YOUR GOAL ▸
Return every line of the data that contains the string "color".

Data records

-------

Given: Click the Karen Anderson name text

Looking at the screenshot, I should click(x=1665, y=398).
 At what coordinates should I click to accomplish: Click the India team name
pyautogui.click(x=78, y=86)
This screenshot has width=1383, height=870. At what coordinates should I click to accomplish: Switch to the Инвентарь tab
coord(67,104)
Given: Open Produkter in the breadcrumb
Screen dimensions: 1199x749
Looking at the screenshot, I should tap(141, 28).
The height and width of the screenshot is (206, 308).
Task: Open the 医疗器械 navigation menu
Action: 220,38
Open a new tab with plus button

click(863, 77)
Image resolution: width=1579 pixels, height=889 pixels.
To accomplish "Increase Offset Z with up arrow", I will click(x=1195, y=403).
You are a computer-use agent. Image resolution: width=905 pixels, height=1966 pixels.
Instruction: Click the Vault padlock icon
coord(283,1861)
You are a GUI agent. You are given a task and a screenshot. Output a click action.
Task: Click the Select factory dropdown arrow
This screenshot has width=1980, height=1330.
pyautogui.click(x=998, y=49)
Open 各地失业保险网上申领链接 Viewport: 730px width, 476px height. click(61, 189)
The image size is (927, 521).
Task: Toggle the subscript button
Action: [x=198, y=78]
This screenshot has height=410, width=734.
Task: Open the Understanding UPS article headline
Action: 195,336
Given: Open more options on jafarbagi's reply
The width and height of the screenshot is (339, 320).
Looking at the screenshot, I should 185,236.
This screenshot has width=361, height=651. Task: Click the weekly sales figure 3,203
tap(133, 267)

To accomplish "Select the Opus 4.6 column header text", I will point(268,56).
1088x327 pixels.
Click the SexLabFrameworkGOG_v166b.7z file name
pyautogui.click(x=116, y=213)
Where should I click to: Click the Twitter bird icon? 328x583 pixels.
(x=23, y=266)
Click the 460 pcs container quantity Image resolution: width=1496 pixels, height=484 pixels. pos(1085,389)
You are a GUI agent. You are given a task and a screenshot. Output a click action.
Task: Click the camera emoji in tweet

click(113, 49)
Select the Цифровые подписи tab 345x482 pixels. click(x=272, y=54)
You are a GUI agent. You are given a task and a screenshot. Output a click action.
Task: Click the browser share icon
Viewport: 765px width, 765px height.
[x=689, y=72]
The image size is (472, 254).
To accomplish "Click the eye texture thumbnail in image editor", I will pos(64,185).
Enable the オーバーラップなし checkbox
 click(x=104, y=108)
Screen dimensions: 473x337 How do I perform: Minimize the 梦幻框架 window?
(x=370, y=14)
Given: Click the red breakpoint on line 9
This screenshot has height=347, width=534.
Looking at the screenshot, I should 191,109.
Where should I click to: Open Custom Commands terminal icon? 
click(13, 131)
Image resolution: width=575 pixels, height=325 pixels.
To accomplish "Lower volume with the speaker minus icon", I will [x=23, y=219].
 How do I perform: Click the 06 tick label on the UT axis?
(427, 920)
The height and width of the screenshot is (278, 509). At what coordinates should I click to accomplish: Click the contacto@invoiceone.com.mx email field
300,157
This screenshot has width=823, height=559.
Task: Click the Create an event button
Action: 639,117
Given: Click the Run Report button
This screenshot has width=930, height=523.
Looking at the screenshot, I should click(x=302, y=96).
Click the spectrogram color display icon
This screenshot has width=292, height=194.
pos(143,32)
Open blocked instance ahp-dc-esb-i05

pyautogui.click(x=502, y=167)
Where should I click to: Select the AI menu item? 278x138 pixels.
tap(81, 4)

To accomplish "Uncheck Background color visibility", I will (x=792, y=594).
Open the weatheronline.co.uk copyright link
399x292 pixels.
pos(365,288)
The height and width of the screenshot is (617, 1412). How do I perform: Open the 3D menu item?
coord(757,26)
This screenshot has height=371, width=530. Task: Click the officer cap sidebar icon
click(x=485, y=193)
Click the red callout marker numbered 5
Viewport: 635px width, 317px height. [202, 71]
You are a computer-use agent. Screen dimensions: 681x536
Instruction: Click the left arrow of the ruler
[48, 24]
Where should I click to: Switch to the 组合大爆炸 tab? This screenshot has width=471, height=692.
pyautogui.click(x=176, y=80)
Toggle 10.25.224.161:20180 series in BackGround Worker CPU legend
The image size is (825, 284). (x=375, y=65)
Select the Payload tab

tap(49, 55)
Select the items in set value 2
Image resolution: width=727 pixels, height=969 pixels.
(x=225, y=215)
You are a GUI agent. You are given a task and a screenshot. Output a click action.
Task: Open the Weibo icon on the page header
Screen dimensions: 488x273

-------

ANSWER TO THE EXERCISE ▸
Click the spectrogram color display icon
To accomplish "Uncheck Background color visibility", I will (x=792, y=594).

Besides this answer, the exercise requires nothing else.